Methods: Blood samples obtained 2 to 4 weeks apart were analyzed for tocopherols, carotenoids, ascorbate, lipids, cotinine, C-reactive protein, and oxidative stress. Subjects (n = 206 men and women, mean age 45.4 years) were either smokers or passively exposed to smoke. We calculated intraindividual and interindividual variability and the number of measurements required to reduce attenuation.

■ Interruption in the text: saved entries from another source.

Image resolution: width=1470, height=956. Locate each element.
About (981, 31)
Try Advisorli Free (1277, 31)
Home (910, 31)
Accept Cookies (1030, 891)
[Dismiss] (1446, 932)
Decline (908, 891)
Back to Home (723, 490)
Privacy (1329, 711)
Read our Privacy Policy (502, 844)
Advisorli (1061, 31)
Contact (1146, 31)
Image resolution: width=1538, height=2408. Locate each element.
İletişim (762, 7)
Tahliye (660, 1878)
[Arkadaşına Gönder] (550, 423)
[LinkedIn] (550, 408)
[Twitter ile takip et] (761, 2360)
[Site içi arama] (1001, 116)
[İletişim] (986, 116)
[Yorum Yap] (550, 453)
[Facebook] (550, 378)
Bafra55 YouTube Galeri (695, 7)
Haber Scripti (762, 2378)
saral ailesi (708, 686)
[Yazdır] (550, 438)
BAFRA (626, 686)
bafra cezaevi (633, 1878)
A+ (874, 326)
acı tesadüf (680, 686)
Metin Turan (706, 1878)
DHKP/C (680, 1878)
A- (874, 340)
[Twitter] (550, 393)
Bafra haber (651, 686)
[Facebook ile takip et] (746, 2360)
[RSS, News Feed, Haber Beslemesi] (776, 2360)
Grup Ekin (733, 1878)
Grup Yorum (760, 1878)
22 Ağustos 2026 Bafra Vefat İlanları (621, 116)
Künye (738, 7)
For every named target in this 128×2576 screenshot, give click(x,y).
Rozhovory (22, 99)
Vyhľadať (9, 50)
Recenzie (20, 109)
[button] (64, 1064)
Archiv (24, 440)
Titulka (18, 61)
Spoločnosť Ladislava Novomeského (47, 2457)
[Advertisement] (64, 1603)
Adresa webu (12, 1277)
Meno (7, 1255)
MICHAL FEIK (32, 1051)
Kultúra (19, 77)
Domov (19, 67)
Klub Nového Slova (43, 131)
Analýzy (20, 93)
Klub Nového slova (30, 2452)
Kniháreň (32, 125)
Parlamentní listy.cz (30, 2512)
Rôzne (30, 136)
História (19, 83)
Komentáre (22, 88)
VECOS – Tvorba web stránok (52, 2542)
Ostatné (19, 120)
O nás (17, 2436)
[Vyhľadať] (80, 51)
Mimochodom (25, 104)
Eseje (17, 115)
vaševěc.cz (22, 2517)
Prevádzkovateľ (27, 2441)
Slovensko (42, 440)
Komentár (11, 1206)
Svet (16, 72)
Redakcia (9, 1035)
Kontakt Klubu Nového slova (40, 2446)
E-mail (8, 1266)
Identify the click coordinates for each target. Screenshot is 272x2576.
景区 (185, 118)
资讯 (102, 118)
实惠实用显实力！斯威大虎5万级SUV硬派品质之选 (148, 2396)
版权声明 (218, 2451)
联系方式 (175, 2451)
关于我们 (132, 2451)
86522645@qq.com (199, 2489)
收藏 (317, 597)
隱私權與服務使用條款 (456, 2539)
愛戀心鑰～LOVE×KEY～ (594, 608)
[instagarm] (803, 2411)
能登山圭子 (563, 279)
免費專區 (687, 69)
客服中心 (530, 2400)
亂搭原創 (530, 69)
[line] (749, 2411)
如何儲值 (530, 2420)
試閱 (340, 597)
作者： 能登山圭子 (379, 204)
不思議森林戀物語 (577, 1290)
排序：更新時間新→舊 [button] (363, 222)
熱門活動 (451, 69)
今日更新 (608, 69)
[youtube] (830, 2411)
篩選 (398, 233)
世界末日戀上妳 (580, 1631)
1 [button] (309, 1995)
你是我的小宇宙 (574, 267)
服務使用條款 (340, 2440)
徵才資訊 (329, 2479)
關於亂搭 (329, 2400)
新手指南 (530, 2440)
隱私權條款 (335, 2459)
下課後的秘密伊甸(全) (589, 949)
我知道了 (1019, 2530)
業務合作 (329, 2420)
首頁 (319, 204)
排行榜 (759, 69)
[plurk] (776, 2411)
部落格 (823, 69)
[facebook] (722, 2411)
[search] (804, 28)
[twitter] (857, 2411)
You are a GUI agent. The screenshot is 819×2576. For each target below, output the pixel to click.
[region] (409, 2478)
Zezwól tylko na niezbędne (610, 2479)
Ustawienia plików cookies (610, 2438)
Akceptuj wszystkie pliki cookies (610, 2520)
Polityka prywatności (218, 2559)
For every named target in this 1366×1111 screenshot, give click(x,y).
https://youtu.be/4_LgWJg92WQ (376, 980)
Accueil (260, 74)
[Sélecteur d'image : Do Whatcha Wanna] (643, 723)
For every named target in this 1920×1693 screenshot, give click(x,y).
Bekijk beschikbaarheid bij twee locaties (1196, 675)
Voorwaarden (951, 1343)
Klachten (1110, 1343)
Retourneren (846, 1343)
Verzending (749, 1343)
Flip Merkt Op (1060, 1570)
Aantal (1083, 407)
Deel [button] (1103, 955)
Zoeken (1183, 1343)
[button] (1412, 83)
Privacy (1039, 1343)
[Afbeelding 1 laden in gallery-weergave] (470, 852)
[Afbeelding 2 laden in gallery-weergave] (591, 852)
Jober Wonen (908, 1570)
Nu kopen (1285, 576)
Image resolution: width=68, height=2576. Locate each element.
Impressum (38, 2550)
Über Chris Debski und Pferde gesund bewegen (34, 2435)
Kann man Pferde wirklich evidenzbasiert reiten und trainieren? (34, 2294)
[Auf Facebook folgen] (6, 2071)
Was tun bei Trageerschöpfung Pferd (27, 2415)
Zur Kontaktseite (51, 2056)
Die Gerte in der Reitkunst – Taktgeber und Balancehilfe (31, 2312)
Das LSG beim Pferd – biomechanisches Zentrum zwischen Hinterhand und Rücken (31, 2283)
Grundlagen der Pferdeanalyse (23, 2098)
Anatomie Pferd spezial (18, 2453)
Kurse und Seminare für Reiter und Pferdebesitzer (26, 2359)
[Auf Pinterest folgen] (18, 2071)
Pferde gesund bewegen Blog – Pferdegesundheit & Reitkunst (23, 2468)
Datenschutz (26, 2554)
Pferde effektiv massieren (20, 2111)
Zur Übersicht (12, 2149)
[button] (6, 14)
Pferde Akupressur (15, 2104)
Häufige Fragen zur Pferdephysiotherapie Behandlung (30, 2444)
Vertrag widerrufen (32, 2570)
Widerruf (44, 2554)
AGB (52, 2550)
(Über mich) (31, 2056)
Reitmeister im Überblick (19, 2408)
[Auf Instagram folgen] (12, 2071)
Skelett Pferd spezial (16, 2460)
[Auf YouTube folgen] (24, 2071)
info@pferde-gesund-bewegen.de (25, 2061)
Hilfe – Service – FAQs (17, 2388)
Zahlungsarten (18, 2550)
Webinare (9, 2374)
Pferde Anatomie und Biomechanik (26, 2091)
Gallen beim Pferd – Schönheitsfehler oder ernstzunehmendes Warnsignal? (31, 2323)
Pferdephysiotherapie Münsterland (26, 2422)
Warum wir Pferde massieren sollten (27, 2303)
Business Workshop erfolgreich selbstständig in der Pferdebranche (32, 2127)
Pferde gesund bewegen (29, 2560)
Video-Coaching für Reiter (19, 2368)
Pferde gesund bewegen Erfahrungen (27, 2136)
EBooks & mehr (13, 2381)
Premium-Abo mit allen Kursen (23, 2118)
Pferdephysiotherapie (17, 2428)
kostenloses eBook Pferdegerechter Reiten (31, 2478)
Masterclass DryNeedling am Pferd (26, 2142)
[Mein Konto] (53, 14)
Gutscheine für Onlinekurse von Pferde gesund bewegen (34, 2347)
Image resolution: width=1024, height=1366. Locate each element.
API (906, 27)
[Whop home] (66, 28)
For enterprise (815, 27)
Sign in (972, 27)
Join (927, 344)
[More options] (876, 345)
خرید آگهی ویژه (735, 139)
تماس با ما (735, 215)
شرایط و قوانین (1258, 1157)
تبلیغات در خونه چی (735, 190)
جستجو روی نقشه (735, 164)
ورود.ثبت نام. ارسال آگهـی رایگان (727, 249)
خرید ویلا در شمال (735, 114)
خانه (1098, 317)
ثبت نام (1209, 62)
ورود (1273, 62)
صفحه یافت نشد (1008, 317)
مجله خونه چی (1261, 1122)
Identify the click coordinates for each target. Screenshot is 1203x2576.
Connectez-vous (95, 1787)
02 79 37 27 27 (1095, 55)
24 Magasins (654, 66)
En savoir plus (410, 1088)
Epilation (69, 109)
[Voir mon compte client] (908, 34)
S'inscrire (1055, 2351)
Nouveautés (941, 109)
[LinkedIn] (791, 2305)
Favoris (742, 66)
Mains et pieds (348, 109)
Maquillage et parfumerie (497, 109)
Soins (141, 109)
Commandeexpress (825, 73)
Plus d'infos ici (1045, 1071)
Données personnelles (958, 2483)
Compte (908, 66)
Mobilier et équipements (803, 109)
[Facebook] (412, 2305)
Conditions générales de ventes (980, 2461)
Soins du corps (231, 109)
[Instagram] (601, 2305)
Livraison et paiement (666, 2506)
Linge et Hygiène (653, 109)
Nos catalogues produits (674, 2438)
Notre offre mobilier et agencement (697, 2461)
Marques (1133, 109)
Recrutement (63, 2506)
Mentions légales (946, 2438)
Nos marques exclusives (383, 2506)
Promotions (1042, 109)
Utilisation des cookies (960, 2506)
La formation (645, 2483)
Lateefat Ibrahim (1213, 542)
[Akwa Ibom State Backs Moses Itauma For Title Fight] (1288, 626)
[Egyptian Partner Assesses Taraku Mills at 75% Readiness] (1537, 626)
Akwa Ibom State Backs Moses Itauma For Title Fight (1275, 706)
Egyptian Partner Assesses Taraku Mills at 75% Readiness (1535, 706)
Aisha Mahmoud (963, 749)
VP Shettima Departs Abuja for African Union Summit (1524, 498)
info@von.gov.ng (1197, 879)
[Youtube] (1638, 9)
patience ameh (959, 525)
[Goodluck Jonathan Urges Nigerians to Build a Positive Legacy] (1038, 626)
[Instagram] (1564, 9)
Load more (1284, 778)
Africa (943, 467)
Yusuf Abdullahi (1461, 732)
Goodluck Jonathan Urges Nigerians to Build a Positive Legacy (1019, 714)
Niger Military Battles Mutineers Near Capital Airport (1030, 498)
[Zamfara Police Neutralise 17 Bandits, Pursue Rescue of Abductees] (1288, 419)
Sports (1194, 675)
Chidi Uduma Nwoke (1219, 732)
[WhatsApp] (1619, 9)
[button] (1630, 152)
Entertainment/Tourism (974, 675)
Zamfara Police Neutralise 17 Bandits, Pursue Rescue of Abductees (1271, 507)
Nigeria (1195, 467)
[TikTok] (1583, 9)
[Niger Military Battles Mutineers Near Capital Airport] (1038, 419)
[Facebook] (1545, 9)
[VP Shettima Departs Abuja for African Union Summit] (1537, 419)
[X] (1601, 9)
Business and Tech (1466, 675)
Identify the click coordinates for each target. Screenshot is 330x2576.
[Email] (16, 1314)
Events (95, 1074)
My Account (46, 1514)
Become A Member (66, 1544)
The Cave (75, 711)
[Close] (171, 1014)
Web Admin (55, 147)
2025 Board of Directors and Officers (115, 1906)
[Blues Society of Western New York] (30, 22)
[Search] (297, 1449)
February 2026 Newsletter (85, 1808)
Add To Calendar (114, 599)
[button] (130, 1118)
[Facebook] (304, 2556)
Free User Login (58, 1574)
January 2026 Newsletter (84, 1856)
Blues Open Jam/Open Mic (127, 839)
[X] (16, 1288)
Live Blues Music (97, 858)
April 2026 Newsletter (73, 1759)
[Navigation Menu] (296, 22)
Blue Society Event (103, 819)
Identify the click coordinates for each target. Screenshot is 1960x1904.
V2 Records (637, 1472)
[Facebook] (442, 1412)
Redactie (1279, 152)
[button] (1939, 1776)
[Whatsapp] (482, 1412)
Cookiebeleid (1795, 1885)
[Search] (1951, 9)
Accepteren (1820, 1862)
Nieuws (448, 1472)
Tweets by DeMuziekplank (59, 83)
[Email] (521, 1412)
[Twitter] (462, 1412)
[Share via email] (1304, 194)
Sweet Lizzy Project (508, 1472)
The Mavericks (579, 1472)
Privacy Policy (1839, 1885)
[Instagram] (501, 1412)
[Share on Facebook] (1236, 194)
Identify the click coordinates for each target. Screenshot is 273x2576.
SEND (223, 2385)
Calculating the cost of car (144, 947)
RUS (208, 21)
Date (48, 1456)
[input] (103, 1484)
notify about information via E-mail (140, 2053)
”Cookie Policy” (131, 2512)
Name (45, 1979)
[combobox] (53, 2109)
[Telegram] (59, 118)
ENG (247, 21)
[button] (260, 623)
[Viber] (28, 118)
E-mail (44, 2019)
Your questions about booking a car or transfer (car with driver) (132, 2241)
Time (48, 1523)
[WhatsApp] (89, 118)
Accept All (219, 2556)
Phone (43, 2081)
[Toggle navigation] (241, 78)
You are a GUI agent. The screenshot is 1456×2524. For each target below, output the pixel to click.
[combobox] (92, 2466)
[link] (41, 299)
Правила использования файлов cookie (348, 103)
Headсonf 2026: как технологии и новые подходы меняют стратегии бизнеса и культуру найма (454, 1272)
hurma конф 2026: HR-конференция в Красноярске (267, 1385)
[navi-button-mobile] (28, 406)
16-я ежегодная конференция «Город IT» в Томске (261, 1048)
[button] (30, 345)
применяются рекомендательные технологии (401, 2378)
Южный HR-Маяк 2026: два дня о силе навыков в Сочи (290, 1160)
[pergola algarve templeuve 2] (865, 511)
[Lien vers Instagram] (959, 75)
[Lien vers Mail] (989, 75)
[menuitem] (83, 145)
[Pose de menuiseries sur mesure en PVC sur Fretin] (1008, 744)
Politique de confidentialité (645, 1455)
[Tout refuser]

Results: For most biomarkers, 2 measurements would be required to limit the attenuation of correlation coefficients to no lower than 90% of the true correlation. If only one measurement were obtained, observed correlations would be approximately 80-88% of true correlations. For regression coefficients, 3 or 4 measures would be required. Exceptions were ascorbic acid and malondialdehyde, for which a single measure resulted in little attenuation.
Conclusions: For most serum markers, collection of 2 or more measurements per person is desirable to increase the ability to detect associations between biomarkers and health-related variables. If only one measure is possible, sample sizes should be planned to permit detection of associations that are likely to be observed, not the theoretical true associations. The results of this study, in which measurements were obtained 2 to 4 weeks apart, are relevant for epidemiologic research in which the exposure of interest is the subject's baseline or current status. It is likely that within-person variability would be greater over a period of months or years.